In line with the COP21 commitment to limit global temperature rise to 1.5°C above pre-industrial levels, France has adopted the “Stratégie Nationale Bas Carbone,” which aims to reduce energy consumption, while also promoting the development of renewable energy sources. This objective raises important questions about the potential of underexplored energy resources, such as natural hydrogen and geothermal energy which rely on the extraction of subsurface materials. Ensuring the societal acceptability of exploiting these resources requires intensified and accelerated efforts to better understand their generation, potential for storage, and overall viability. 

Using the energy resources in sedimentary basins and igneous and metamorphic basement rocks, such as natural hydrogen or geothermal energy, is key component of the energy transition. In this regard, the thermal structure of the lithosphere is a fundamental, yet poorly constrained, component of reservoir models, particularly for geothermal exploration or the formation of gases such as natural hydrogen. 

Reservoir models of current resources use short-term and often transient thermal-hydraulic model types calibrated using parameters such as geothermal gradients, heat flow and thermal properties measured in-situ close to the surface. They assume conduction of heat or convection driven by fluid movements (e.g. thermal anomalies across faults), gas solubility crucial for natural hydrogen or stress states. 
These fundamental parameters, while valid in the short term may not be valid in the long term. This scaling issue is particularly critical in case of natural hydrogen exploration. Indeed, it is not yet clear whether the measured fluxes (e.g. Aquitaine Basin) reflect active processes that can be modelled with this type of approach, or whether they indicate transient accumulations that require knowledge of the geological history, and therefore the generation, migration pathways of fossil fluids, and trapping of H2 over millions of years. Moreover, because the generation of H2 is often the result of chemical reactions between deep hydrothermal fluids and rocks, e.g. serpentinization or other HT alteration processes, a prerequisite is understanding how heat and fluids are transferred from the mantle to the shallow reservoirs in sedimentary basins and its basement at present, which is the result of long-term dynamics over tectonic cycles. 

Expected outcomes

The IDYLLE project seeks to bridge the gap between lithosphere-scale processes and the origin and transfer of heat, gas and fluids stored in shallow crustal reservoirs.
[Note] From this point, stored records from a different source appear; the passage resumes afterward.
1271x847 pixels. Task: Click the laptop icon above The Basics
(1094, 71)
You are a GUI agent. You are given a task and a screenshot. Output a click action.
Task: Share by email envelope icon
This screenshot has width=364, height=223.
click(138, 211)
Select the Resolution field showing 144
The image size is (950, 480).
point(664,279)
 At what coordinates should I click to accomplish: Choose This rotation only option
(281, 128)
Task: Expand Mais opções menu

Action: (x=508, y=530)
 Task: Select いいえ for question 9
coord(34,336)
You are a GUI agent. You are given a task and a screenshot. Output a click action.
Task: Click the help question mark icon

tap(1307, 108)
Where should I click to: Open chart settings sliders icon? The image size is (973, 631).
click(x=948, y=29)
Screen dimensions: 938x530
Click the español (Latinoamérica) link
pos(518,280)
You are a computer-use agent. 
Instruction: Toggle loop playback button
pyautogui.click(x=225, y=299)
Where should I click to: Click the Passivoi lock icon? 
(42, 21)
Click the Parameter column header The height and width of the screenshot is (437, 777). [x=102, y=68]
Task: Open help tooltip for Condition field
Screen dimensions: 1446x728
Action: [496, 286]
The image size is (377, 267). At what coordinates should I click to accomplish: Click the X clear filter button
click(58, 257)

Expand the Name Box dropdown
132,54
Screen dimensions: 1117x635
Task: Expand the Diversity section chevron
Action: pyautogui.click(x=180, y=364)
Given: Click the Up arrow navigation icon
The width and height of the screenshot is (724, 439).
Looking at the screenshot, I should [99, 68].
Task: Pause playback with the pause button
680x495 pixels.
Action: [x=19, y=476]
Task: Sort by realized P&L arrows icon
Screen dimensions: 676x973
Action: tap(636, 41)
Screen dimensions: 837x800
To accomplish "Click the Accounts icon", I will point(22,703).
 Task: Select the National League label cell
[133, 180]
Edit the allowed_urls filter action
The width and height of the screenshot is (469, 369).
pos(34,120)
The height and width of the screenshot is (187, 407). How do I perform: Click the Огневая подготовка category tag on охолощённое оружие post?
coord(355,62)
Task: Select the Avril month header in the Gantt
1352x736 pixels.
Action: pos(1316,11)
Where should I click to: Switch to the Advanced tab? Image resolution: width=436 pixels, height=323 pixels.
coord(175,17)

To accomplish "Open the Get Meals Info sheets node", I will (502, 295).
The proposal focusses on enhancing the current reservoir modelling to more accurately assess the potential for natural hydrogen and geothermal energy. 
To tackle the difficult problem of heat and fluid transfer over short/long time and spatial scales, the novelty of IDYLLE is to gather on a single platform a unique research team (24 researchers and 7 postdocs) that has complementary expertise in the field of tectonics and geodynamics (field-based geology, numerical modelling, fluid-rock interactions, magmatic petrology and noble gas geochemistry), basin evolution (stratigraphy, sedimentology, coupled surface-tectonic modelling) and reservoir geochemistry and modelling (simulation of gas production and fluid/gas migration). 

IDYLLE will aim at :  

  1. collecting data on heat, fluid, and mantle degassing fluxes (WP1);
  2. analysis of thermal events, subsidence, and H₂ generation (WP2);
  3. the development of 3D sedimentary basin models integrating these data and the one from PCs to restore sedimentary architectures and fluid migrations through time and model the resulting distributions of heat and H2 fluxes and reservoirs properties at basin scale. 

Among  the many scientific and applied deliverables of IDYLLE are: 

  • A comprehensive database of present-day and fossil fluid pathways, temperature and degassing and heat fluxes at the lithosphere scale in the Aquitaine Basin;
  • Calibration of fossil H2 fluxes based on a combination of experimental data and reservoir models enabling us to potential for H2 to be trapped in the Aquitaine Basin;
  • New modelling approach using cross-validation and downscaling between convection models, petro-physical characteristic of the continental lithosphere and basin and reservoir modelling at the scale of the Aquitaine basin with the goal to assess the geological potential for natural hydrogen.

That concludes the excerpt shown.